This is another chapter in the left’s long-running war on comments sections, which we have previously covered at Breitbart Tech. Once upon a time, comments sections were welcomed by the left as the a huge leap forward for democracy and free speech.
…The left’s embrace of comments sections lasted only as long as commenters agreed with them. Once the masses started challenging the elites above the comment line, it was only a matter of time before the innate authoritarianism of the regressive left showed itself.
If your Internet persona was born yesterday, you, like Bokhari, might find this to be an occasion for smug self-back-patting. Lefty writers have indeed become boring, predictable, and particularly intolerant of dissent. I attribute this to the old maxim “power makes stupid”. Our political discourse these days is dominated by a left-wing obsession with intersectionality, and most prominent writers have committed themselves to circling the wagons and defending the party line. There is nothing surprising about this. People in control of a narrative have no interest in promoting free-thinking which might undermine it. Opponents who are seeking a way back into power can afford to be more heterodox. This is just a structural factor, you might say, not a partisan one.
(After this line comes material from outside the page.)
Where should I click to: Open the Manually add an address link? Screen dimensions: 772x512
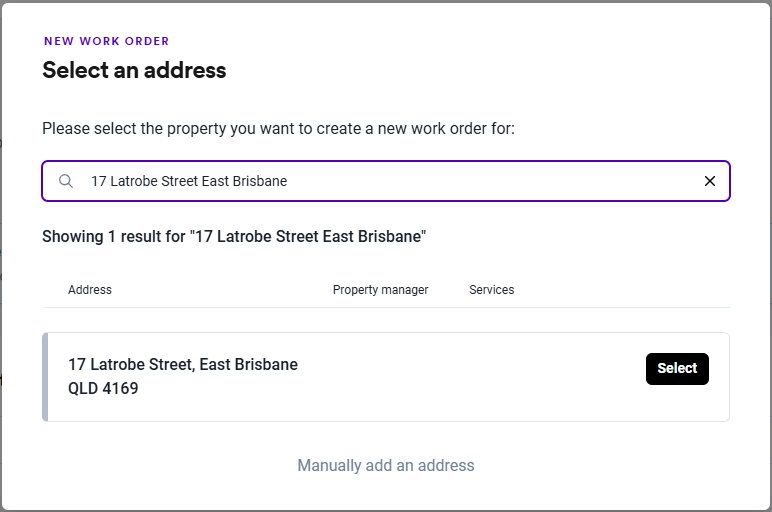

Which brings us to our time machine, in which we travel back to the days of 2001-2006 when Republicans were in charge of the White House and Congress, and the Iraq war, rather than the taxonomy of gender, was the burning political topic on everyone’s mind. If you were in the blogosphere back then, you likely remember, as I do, that right-wing websites were notorious for censoring comments from dissenters, if they even allowed comments at all, which they frequently didn’t. Not only that, many prominent right-wing bloggers engaged in what we now know as doxxing, i.e. ferreting out and publishing personal information about hitherto anonymous people. Why, it’s almost like there’s nothing inherent in partisan identity that makes one side reliably more virtuous than the other. Power makes stupid, and self-serving rationalization is a tool we all reach for when our territory is threatened. Stick around, and you’ll surely see the whole charade reverse itself again and again.